個人情報に当たると判断されれば、利用できる目的の範囲が定まります。
「防犯目的」で設置したカメラの録画データを、従業員の勤務態度チェックや接客評価に使うのは、目的外利用にあたる場合があるため、注意が必要です。
保存期間は「何日」と法律で決まっているわけではない
「防犯カメラの録画データは○日間保存しなければならない」という法律の規定はありません。
個人情報保護法が求めているのは、利用目的を達成するために必要な最小限の期間にとどめることです。

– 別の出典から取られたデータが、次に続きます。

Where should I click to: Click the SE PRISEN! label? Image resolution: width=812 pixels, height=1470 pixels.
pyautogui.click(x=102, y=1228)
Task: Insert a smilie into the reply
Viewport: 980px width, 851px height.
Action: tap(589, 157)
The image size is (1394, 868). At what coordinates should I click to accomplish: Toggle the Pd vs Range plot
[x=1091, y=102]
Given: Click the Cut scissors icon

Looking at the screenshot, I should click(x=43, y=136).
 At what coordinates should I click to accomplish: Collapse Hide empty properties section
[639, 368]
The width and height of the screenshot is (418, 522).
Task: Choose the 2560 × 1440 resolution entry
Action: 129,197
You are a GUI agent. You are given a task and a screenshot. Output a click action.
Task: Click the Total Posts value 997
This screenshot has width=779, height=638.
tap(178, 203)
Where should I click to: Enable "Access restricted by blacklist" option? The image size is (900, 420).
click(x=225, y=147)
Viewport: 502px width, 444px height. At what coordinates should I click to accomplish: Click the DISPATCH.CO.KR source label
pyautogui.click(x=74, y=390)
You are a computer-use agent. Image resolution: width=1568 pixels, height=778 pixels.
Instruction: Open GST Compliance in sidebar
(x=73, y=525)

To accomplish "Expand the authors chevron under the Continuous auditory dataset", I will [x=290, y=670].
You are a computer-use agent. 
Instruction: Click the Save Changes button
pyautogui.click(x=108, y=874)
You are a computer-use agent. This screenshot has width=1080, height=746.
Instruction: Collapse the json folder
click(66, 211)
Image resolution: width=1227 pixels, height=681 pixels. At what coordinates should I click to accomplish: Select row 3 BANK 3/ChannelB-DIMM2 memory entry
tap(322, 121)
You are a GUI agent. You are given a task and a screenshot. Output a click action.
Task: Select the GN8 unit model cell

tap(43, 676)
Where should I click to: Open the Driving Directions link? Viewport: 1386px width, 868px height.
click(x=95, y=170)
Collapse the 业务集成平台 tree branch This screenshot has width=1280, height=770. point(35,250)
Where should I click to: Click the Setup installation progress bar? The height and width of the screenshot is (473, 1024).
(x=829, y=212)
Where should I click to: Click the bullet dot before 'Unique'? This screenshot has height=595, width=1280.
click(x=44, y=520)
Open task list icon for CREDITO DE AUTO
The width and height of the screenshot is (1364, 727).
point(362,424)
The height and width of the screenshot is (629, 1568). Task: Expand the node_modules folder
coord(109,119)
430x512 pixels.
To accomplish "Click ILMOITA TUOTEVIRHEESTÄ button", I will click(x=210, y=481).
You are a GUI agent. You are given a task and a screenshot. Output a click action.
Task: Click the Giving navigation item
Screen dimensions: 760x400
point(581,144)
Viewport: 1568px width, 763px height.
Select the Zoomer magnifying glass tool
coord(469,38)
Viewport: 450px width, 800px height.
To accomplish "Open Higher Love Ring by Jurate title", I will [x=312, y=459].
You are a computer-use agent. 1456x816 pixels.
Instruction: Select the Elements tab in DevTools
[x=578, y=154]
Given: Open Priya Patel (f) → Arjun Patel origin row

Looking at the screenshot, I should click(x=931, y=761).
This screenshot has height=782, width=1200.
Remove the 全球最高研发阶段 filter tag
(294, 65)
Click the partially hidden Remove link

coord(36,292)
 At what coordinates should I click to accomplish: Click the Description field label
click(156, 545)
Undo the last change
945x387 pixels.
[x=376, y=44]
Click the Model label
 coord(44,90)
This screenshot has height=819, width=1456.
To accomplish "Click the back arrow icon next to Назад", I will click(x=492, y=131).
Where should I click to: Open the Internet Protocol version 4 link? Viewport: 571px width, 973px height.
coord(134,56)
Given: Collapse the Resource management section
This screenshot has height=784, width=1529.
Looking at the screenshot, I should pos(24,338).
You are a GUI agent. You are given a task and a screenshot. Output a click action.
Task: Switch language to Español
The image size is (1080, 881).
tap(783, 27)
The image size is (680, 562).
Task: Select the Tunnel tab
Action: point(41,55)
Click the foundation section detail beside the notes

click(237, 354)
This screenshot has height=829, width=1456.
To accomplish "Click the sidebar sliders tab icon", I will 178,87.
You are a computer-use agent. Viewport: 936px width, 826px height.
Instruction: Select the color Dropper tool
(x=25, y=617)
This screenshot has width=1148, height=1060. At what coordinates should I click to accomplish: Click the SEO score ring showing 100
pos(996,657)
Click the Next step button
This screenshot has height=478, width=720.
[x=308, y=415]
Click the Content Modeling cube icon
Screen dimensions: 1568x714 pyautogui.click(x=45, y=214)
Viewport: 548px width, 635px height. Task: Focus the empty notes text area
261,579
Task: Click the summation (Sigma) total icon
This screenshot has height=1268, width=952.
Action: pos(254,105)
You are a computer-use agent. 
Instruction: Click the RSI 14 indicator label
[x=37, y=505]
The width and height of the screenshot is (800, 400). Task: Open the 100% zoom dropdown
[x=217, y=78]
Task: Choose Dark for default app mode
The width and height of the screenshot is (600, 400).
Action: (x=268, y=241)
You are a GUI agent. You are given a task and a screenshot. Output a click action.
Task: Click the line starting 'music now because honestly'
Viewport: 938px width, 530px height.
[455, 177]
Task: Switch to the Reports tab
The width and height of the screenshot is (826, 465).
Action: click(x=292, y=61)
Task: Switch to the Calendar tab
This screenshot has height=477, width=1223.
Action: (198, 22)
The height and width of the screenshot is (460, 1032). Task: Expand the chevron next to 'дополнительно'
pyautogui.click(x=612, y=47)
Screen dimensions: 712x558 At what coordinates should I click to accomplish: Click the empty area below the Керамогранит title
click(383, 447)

専門業者の調査では、施設の種類ごとにおおよその目安が使われています。
| 施設の種類 | 保存期間の一般的な目安 |
|---|---|
| 自宅(戸建て・集合住宅) | 3日〜1週間程度 |
| 店舗・マンション共用部 | 1週間〜1ヶ月以内 |
| 金融機関・工場など | 数ヶ月〜1年以上 |
ただし、これらはあくまで業界内で参考にされている目安であり、法的な義務ではありません。
設置目的や想定されるリスクに応じて、自分の環境に合った期間を設定することが大切です。
また、「長く残すほど安心」とは限りません。
保存期間が長くなるほど、万が一の情報漏えいや不正アクセスが起きたときの被害も広がりやすくなります。
期限を過ぎたデータは確実に削除する運用が、公的機関からも推奨されています。
警察から映像の提供を求められても、必ず渡さなければならないわけではない
事件や事故が起きた際、警察から録画データの提供を求められることがあります。
「断ったら違法では?」と不安を感じる方も多いですが、原則として任意の協力です。
専門家によると、警察から「捜査関係事項照会書」などの書面が示された場合、個人情報保護法上の例外として第三者提供が認められることがあります。
口頭だけで求められた場合は、書面の提示を確認してから対応するのが適切とされています。
強制的に渡さなければならないケースは限られており、対応に迷ったときは専門家へ相談することも考えてみてください。
録画データのSNS投稿や外部への共有は、思わぬ法的リスクを招く
「面白い場面が撮れた」「トラブルの証拠として広めたい」といった理由で、防犯カメラの映像をSNSに投稿したり、第三者に送ったりするケースがあります。
しかし、これはプライバシー侵害・肖像権侵害・個人情報保護法違反になる可能性が高い行為です。
各種ガイドラインでは、録画データの目的外利用や第三者への無断提供は原則禁止とされています。
本人の同意がない限り、自分が管理するカメラの映像であっても、外部に出すことは慎まなければなりません。
クラウドサービスを使ったバックアップについても同様で、データの保管場所や暗号化の有無、解約後の削除ルールを事前に確認しておく必要があります。
業者に録画管理を委託する場合は、情報漏えい時の責任範囲を契約書に明記してもらうことで、いざというときのトラブルを防ぐことができます。
まとめ:録画データの取り扱いで最低限おさえておきたいこと
防犯カメラの録画データは、使い方を誤ると法的なリスクに直結します。
難しく考えすぎる必要はありませんが、下記の3点だけは頭に入れておいてください。
- 映像が個人情報に当たる場合、目的外利用・無断共有は禁止
- 保存期間は「必要な最小限」が原則。期限を過ぎたデータは確実に削除する
- 警察への提供は任意が基本。書面を確認した上で判断する
設置した環境や利用目的に合わせて、保存・バックアップ・提供のルールを今一度見直してみてください。